§ Text:
::::::
To support this vision, MPEG released Reference Model 0 (RM0), a foundational format built on the Interhaptics technology platform. RM0 set the groundwork for what is now becoming the HJIF MPEG haptics format — a standard that we use within our PRESENCE haptics API and is pushed to be widely adapted in for instance advisory groups to Khronos as adopting this as OpenXR haptics standardization.
PRESENCE: Leading by Example
Within the PRESENCE project’s Work Package 3 (WP3), three major players in the haptics space — SenseGlove, Interhaptics, and Actronika — have joined forces to create the world’s first multi-device reference implementation of the MPEG haptics standard. This isn’t just theory or lab work — it’s a working, integrated system involving three commercial haptic devices (SenseGlove Nova 2, Skinetic vest, and the Meta Quest 3 controller), all operating through a shared, standardized PRESENCE Haptics API.
Until now, the haptics market has been fragmented into isolated technology silos. Each device spoke its own “language,” making it difficult — if not impossible — for developers to build rich, consistent experiences that work across different platforms. PRESENCE changes this by aligning with MPEG’s new standard and enabling real-time transcoding from device-specific formats into the unified HJIF format, and vice versa.
When a user touches a virtual object in a PRESENCE-haptics enabled XR scene, the system’s communication pipeline automatically decodes the appropriate haptic effect from the HJIF file and renders it through the user’s device — whether it’s a glove, a vest, or another actuator.

User immersed in an VR scene using SenseGlove Nova 2 Haptic gloves and Actronica’s Skinetec vest.
::::::
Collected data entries
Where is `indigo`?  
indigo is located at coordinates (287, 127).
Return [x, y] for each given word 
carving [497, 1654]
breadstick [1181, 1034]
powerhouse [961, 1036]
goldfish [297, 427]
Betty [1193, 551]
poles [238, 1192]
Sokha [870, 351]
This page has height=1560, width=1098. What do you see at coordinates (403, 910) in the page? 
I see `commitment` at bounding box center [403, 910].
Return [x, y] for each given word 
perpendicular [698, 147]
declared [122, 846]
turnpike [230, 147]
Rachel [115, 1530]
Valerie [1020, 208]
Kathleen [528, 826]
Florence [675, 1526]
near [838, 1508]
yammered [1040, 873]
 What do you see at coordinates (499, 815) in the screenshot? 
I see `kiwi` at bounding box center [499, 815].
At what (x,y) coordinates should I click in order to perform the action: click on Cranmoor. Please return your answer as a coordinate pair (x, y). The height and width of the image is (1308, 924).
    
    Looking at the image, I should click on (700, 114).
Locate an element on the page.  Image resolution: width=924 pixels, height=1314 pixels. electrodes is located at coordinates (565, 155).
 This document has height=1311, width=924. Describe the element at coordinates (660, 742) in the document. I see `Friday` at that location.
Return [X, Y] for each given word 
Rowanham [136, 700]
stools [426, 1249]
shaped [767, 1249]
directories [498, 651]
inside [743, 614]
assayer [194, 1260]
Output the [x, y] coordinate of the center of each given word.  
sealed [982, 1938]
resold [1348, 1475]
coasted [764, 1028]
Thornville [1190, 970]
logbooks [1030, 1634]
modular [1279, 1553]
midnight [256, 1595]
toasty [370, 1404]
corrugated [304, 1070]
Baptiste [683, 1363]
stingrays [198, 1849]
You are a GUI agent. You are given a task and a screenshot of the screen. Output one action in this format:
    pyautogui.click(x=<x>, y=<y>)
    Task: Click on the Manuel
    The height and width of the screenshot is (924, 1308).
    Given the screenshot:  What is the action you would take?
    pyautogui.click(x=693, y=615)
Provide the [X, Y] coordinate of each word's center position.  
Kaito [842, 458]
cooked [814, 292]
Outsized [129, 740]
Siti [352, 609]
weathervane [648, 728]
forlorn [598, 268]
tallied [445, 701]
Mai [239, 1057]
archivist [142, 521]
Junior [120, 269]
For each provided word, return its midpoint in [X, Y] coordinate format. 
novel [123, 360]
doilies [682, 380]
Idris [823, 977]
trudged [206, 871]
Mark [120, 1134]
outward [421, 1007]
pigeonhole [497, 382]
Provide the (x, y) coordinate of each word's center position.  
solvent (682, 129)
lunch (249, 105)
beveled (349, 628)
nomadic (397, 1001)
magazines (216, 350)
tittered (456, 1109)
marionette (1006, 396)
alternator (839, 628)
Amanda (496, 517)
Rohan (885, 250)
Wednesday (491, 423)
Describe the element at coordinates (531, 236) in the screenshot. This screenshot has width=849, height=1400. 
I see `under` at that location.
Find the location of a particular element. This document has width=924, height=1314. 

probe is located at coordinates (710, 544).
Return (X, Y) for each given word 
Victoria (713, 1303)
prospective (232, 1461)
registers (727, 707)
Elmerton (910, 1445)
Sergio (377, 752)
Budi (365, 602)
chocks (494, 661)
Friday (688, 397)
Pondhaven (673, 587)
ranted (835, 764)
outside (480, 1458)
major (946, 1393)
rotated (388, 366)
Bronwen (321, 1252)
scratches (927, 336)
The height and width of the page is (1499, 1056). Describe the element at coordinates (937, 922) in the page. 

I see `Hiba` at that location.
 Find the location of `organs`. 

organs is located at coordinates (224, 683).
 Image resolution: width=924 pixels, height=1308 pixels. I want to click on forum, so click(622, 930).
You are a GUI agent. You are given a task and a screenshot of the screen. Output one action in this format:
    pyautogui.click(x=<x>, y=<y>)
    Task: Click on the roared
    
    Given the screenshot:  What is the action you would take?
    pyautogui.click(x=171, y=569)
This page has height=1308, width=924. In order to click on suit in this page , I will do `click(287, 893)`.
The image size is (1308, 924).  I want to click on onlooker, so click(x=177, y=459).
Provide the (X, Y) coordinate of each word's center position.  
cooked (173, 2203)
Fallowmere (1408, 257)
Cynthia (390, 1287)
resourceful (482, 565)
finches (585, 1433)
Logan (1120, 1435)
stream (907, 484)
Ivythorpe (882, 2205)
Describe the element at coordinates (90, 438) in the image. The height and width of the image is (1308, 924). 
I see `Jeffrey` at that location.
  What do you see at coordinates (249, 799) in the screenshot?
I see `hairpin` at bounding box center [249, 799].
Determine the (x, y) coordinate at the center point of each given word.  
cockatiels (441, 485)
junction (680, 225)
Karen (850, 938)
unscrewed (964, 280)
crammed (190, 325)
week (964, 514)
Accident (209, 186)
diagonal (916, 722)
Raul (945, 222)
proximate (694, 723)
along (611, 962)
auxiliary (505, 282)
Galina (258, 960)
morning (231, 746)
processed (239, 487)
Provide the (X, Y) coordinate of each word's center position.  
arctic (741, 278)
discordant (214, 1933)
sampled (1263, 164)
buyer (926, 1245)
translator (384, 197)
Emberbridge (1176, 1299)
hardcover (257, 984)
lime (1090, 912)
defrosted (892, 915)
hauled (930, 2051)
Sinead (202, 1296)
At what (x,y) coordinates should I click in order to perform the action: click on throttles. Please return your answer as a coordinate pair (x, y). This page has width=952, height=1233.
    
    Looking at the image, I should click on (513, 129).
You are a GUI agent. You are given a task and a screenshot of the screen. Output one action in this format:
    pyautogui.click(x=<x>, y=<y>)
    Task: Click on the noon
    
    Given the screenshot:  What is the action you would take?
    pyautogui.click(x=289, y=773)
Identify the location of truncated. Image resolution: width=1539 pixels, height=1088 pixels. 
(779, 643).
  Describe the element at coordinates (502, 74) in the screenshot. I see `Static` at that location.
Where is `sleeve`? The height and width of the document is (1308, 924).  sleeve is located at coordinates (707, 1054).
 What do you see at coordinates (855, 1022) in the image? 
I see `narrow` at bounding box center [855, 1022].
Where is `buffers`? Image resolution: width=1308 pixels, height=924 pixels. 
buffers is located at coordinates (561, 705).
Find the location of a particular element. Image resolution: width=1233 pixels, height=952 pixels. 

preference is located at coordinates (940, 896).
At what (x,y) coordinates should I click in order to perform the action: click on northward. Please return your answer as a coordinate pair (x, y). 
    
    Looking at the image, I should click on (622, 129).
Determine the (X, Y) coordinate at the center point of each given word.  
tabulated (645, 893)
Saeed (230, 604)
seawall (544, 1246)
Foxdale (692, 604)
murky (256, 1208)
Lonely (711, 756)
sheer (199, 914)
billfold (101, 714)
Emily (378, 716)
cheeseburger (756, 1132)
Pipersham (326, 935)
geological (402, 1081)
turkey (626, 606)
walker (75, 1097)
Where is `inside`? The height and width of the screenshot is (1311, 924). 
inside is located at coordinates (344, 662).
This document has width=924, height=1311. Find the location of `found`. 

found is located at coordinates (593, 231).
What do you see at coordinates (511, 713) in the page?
::::::
§ Your task: Extend the text on the PRESENCE project's MPEG haptics work past its final line. The listing has no role in any of this.

§ Final answer:
Why It Matters
This isn’t just about convenience or interoperability (though both are important). It’s about scale. With a standardized format, haptics can now be streamed alongside audio and video. It can be authored once and played anywhere. It can be reliably delivered across networks, devices, and platforms. In short: haptics is finally ready for prime time.
And this vision has been years in the making. All three PRESENCE partners have contributed to the Haptics Industry Forum, working to close the knowledge gap around haptics implementation in XR. Together, they also serve as an advisory group to Khronos, helping shape an OpenXR haptics extension that will make these standards even more accessible to developers worldwide.
What’s Next?
The PRESENCE team is now refining the transcoding pipeline,— ensuring full compatibility across the PRESENCE ecosystem, integrating more devices and also allowing for haptic content creation tools to encode their proprietary formats in the MPEG Hjif file format. At the same time, user experiments are planned to evaluate how well these standardized haptic signals perform compared to proprietary ones, helping validate the perceptual fidelity of the MPEG format.
The goal is simple but powerful: to make haptics as plug-and-play, reliable, and scalable as sound and vision. With standards in place and working implementations in the wild, PRESENCE is helping bring that future one step closer.